No one who has been following the economic performances of Caribbean countries over the past five years can deny that the developmental challenges facing these small, open economies have been endless and there really isn’t any true blueprint in terms of policies and programmes that can be applied to ease the burdens on the backs of the citizens of most of these countries.
Despite Governments’ efforts and assistance from friendly countries and regional and international organisations such as the Caribbean Development Bank, International Monetary Fund, World Bank, and Inter-American Development Bank, our countries still have very long ways to go before they can begin to realise sustained levels of real economic growth and development.
While Caribbean countries continue their search for new models and strategies of economic development, an astonishing report from Oxfam has confirmed what some economists have long seen as a growing problem in the world economy – a problem of inequality in the distribution of income.
According to the report, entitled Working For The Few: Political Capture And Economic Inequality, published on January 20, 2014, “Almost half of the world’s wealth is now owned by just one percent of the population. The wealth of the one per cent richest people in the world amounts to $110 trillion. That’s 65 times the total wealth of the bottom half of the world’s population.
“The bottom half of the world’s population owns the same as the richest 85 people in the world. Seven out of ten people live in countries where economic inequality has increased in the last 30 years. The richest one per cent increased their share of income in 24 out of 26 countries for which we have data between 1980 and 2012. In the United States, the wealthiest one per cent captured 95 per cent of post-financial crisis growth since 2009, while the bottom 90 per cent became poorer.”
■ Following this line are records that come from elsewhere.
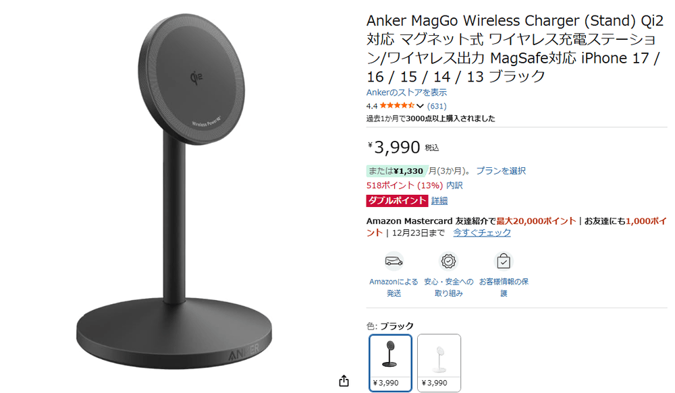Select the white color swatch option
The width and height of the screenshot is (675, 393).
point(439,363)
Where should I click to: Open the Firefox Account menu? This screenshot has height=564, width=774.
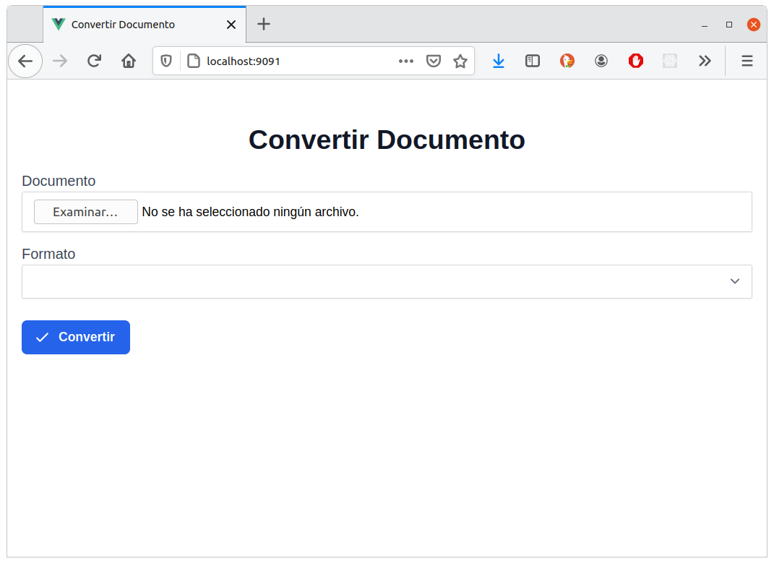pyautogui.click(x=601, y=61)
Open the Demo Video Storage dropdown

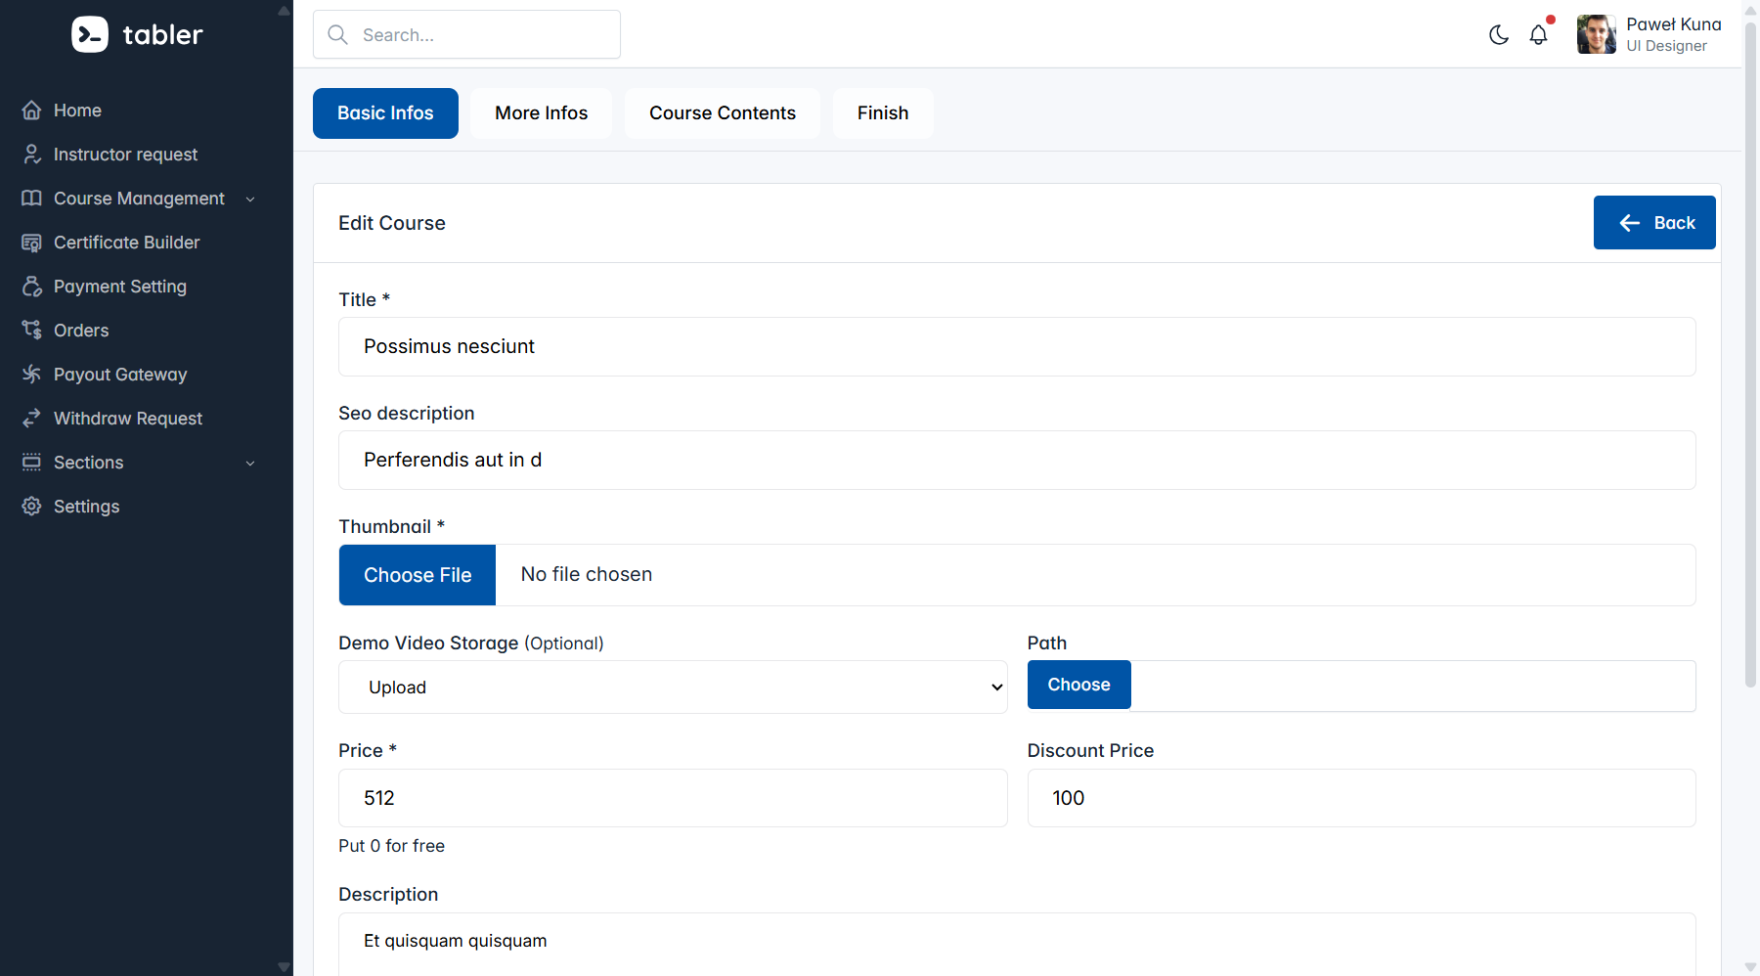673,688
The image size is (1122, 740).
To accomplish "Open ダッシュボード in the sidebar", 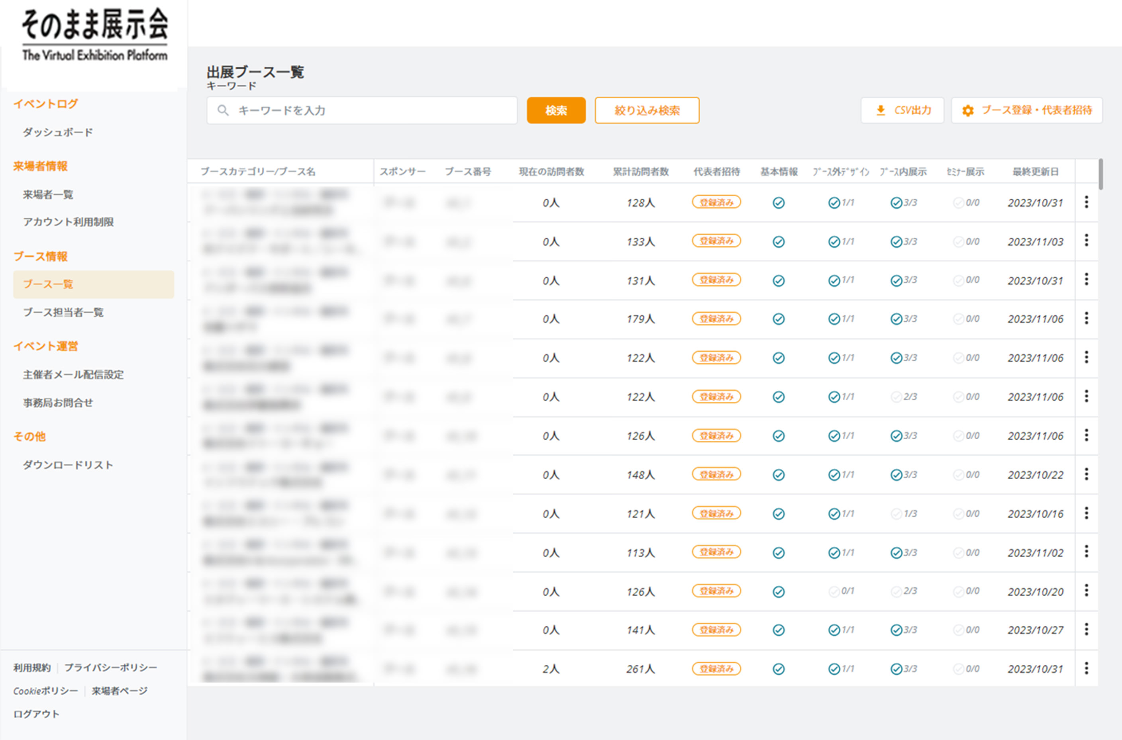I will pyautogui.click(x=58, y=132).
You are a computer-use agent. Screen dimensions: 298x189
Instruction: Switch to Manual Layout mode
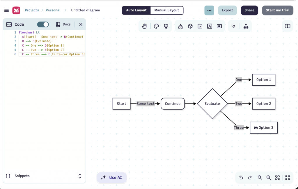pos(167,10)
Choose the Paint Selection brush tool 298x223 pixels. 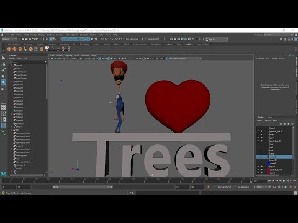tap(4, 70)
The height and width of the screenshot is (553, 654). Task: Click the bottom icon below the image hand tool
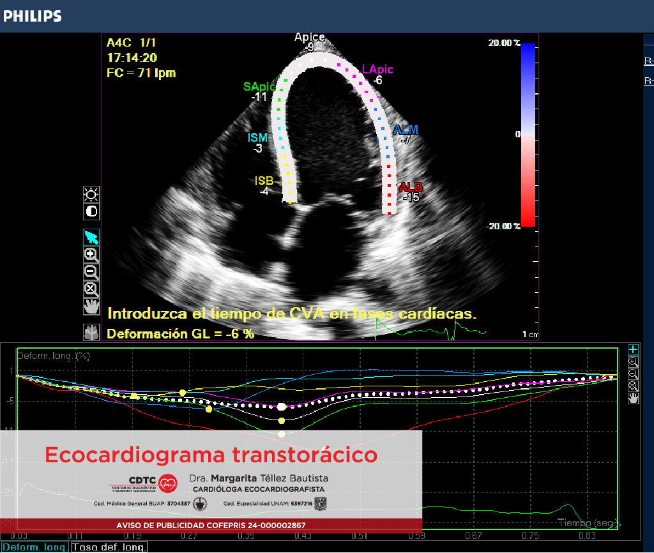point(92,332)
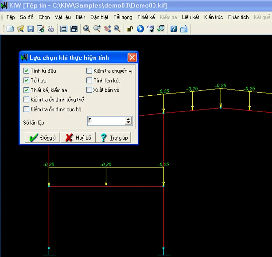Enable 'Kiểm tra chuyển vị' checkbox
272x257 pixels.
[x=89, y=70]
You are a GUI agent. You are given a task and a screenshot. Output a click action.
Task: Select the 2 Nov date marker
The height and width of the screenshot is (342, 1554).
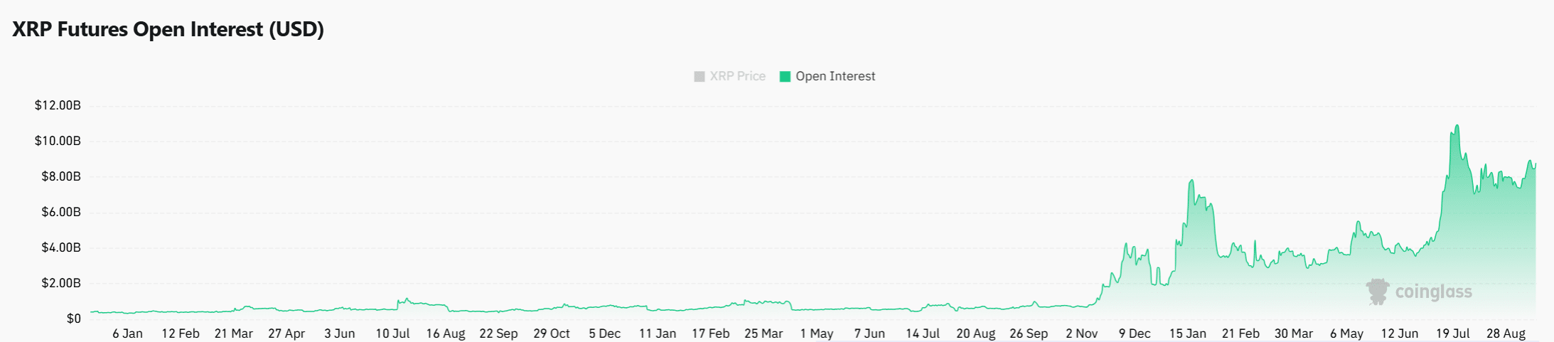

Clearly, therefore, the struggles of Caribbean countries to generate sustained levels of economic growth and development cannot be blamed on insufficient income in the global economy. In fact, the report by Oxfam confirms that there is sufficient income to go around if only the income there were more evenly distributed as opposed to being concentrated in the hands of a few wealthy individuals.
What then is a possible strategy for Caribbean countries to pursue as they seek to grow and develop their cash-strapped economies? The answer is simple: development through philanthropy.
You see, philanthropy has been an essential area of economic activity for decades but has intensified in recent years particularly, given the massive changes in technology. We already know that there are some very generous people among us who have and continue to give quite willingly.
For example, Warren Buffett donated $31 billion to the Bill and Melinda Gates Foundation. Other notable acts of humanity were the $9 billion from Chuck Feeney to Atlantic Philanthropies, $2 billion from Azim Premji to the Azim Premji Foundation and Ted Turner’s $1 billion to the United Nations.
Therefore, going forward, since Caribbean countries have Embassies and Consulates all over the world, these important foreign affairs institutions should be given clear mandates by our Governments to pursue quite vigorously all philanthropic avenues to source much needed funds for developmental projects in our countries.
If successful, Caribbean countries can soon see themselves back on sustained growth and development paths without having to incur massive public debt. What say you, our leaders?